Il est pour une armée. Une armée qui garantit la souveraineté du pays en contrôlant le territoire national et les frontières, aide la population après les désastres, appuie la police nationale quand elle est dépassée… « Mais personne ne va accepter une armée qui va avoir des démêlés avec la population », a-t-il mis en garde.
« La décision de former une armée doit être bien réfléchie. Elle doit répondre à des objectifs clairement partagés par la population », a précisé Evans Paul, qui n’est pas sûr que ce travail a été fait. « La philosophie de l’armée n’a pas été définie… », a-t-il dit.
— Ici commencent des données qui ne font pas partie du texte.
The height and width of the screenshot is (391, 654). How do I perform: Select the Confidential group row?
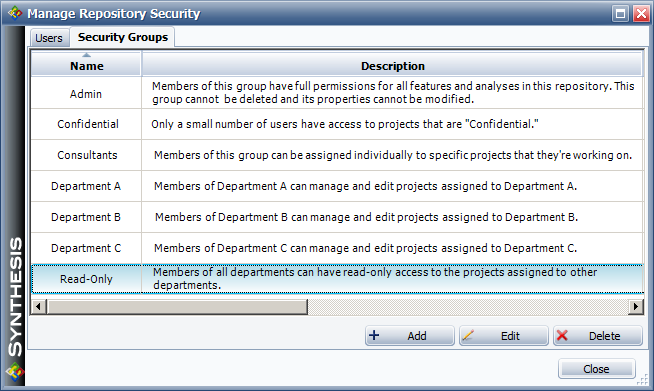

La Caravane de Jovenel Moïse est un programme improvisé et dangereux, selon Evans Paul
« La Caravane de changement du président de la République est un programme improvisé qui n’est connecté avec les structures de l’Etat », a analysé Evans Paul. Selon lui, la façon dont la Caravane fonctionne devrait étre appelée à gérer des problèmes ponctuels. Or, elle ne charrie pas une vision structurelle et « c’est très dangereux », a critiqué l’ancien chef de gouvernement.
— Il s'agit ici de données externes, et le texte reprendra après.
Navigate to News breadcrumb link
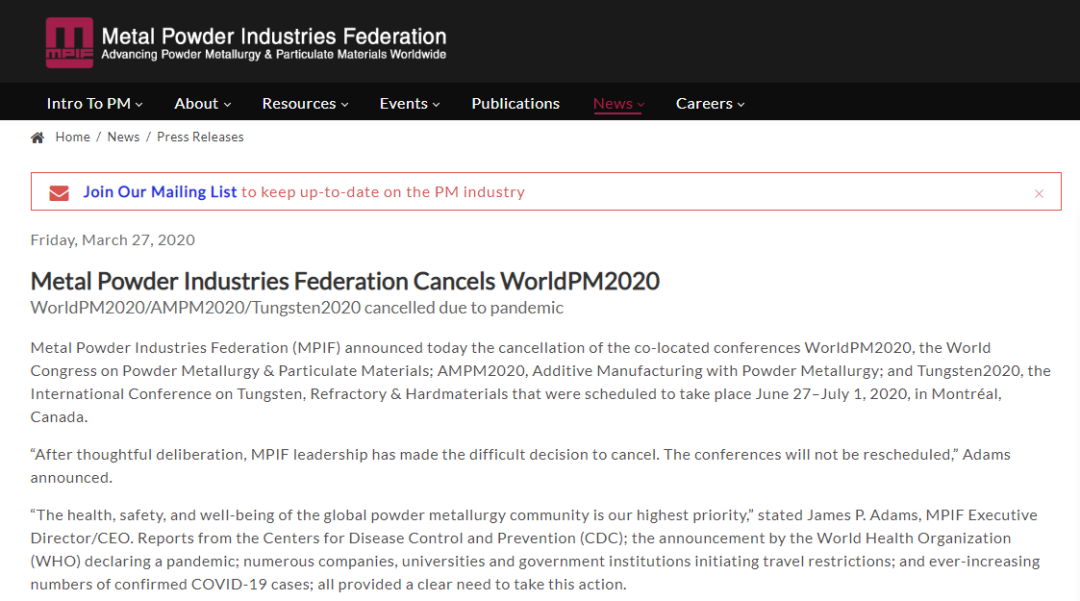The height and width of the screenshot is (601, 1080). 124,137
« C’est très dangereux d’avoir un programme qui mobilise autant de ressources et de moyens dont on n’est pas certain de l’avenir… », a-t-il affirmé.
De l’avis de l’ancien chef de la Primature, Jovenel Moïse a fait une erreur de communication quand il dit que la Caravane rentrera au Palais en février 2022 à la fin de son mandat. « Quand on est président, on ne travaille pas pour la durée de son mandat. Les actes posés doivent servir le pays au-delà de votre mandat », petite leçon d’un politicien expérimenté à un entrepreneur agricole devenu président de la République. Evans Paul rappelle au chef de l’Etat que, 70 ans après, il continue de parler en bien de Dumarsais Estimé pour ses réalisations dans le département de l’Artibonite.
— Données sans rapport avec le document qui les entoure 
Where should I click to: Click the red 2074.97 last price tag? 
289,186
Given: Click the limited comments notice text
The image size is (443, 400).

Après la pérennisation de la Caravane, Evans Paul questionne également le coût du programme présidentiel et les résultats attendus.
Jovenel Moïse et Evans Paul ne se parlent pratiquement pas depuis environ quatre mois. Non que les deux hommes aient un quelconque différend mais c’est que M. Paul ne cherche pas à voir le président et Jovenel Moïse non plus. En dépit de ses désaccords avec le chef de l’Etat, Evans Paul croit que ce qui est le plus important aujourd’hui c’est le « vivre-ensemble ».